PROBLEM DETAILS: Retype the listing exactly, so that the copy matches it line for line.

DATASET RECORDS:
>>>>
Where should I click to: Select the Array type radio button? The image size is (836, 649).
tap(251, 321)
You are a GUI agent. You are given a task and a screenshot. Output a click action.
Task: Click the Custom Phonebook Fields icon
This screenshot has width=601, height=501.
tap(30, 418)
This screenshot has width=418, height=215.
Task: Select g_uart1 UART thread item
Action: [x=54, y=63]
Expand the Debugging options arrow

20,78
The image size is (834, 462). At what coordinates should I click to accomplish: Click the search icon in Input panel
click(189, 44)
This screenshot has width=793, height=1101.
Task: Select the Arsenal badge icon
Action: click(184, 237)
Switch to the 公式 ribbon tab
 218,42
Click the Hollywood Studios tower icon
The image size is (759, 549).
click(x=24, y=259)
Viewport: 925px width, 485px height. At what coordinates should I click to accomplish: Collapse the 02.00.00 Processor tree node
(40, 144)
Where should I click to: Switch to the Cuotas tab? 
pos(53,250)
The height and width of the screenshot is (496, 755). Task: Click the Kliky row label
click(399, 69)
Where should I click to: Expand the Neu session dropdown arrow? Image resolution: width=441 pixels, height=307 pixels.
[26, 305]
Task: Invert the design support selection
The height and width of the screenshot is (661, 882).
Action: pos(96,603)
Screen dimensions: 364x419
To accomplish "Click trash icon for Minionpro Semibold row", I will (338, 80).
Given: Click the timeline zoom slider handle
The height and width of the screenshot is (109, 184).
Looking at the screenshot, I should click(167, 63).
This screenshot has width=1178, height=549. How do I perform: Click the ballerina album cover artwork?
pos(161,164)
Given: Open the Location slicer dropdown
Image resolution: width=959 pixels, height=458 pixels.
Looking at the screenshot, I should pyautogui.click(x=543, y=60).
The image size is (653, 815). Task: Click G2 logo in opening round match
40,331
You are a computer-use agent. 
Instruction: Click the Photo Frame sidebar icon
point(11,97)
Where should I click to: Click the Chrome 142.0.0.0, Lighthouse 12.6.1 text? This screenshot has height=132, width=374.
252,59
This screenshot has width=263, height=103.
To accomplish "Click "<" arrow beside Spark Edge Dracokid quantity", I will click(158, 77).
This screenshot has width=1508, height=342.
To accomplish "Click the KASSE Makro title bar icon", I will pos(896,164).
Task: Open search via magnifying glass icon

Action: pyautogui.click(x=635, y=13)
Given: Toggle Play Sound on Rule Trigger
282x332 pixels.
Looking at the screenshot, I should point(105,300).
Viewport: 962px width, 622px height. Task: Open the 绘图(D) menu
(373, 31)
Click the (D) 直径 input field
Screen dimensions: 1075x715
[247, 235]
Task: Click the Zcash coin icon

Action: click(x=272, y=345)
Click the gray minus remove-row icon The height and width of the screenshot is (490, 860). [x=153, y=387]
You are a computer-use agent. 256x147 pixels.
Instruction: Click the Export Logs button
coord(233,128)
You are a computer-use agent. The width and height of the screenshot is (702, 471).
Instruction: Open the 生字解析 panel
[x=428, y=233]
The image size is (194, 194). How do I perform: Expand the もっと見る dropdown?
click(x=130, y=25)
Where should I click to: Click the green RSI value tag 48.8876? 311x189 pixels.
<<<<
ANSWER AREA:
Where should I click to: Select the Array type radio button? The image size is (836, 649).
tap(251, 321)
You are a GUI agent. You are given a task and a screenshot. Output a click action.
Task: Click the Custom Phonebook Fields icon
This screenshot has width=601, height=501.
tap(30, 418)
This screenshot has width=418, height=215.
Task: Select g_uart1 UART thread item
Action: [x=54, y=63]
Expand the Debugging options arrow

20,78
The image size is (834, 462). At what coordinates should I click to accomplish: Click the search icon in Input panel
click(189, 44)
This screenshot has width=793, height=1101.
Task: Select the Arsenal badge icon
Action: click(184, 237)
Switch to the 公式 ribbon tab
 218,42
Click the Hollywood Studios tower icon
The image size is (759, 549).
click(x=24, y=259)
Viewport: 925px width, 485px height. At what coordinates should I click to accomplish: Collapse the 02.00.00 Processor tree node
(40, 144)
Where should I click to: Switch to the Cuotas tab? 
pos(53,250)
The height and width of the screenshot is (496, 755). Task: Click the Kliky row label
click(399, 69)
Where should I click to: Expand the Neu session dropdown arrow? Image resolution: width=441 pixels, height=307 pixels.
[26, 305]
Task: Invert the design support selection
The height and width of the screenshot is (661, 882).
Action: pos(96,603)
Screen dimensions: 364x419
To accomplish "Click trash icon for Minionpro Semibold row", I will (338, 80).
Given: Click the timeline zoom slider handle
The height and width of the screenshot is (109, 184).
Looking at the screenshot, I should click(167, 63).
This screenshot has width=1178, height=549. How do I perform: Click the ballerina album cover artwork?
pos(161,164)
Given: Open the Location slicer dropdown
Image resolution: width=959 pixels, height=458 pixels.
Looking at the screenshot, I should pyautogui.click(x=543, y=60).
The image size is (653, 815). Task: Click G2 logo in opening round match
40,331
You are a computer-use agent. 
Instruction: Click the Photo Frame sidebar icon
point(11,97)
Where should I click to: Click the Chrome 142.0.0.0, Lighthouse 12.6.1 text? This screenshot has height=132, width=374.
252,59
This screenshot has width=263, height=103.
To accomplish "Click "<" arrow beside Spark Edge Dracokid quantity", I will click(158, 77).
This screenshot has width=1508, height=342.
To accomplish "Click the KASSE Makro title bar icon", I will pos(896,164).
Task: Open search via magnifying glass icon

Action: pyautogui.click(x=635, y=13)
Given: Toggle Play Sound on Rule Trigger
282x332 pixels.
Looking at the screenshot, I should point(105,300).
Viewport: 962px width, 622px height. Task: Open the 绘图(D) menu
(373, 31)
Click the (D) 直径 input field
Screen dimensions: 1075x715
[247, 235]
Task: Click the Zcash coin icon

Action: click(x=272, y=345)
Click the gray minus remove-row icon The height and width of the screenshot is (490, 860). [x=153, y=387]
You are a computer-use agent. 256x147 pixels.
Instruction: Click the Export Logs button
coord(233,128)
You are a computer-use agent. The width and height of the screenshot is (702, 471).
Instruction: Open the 生字解析 panel
[x=428, y=233]
The image size is (194, 194). How do I perform: Expand the もっと見る dropdown?
click(x=130, y=25)
Where should I click to: Click the green RSI value tag 48.8876? 311x189 pixels.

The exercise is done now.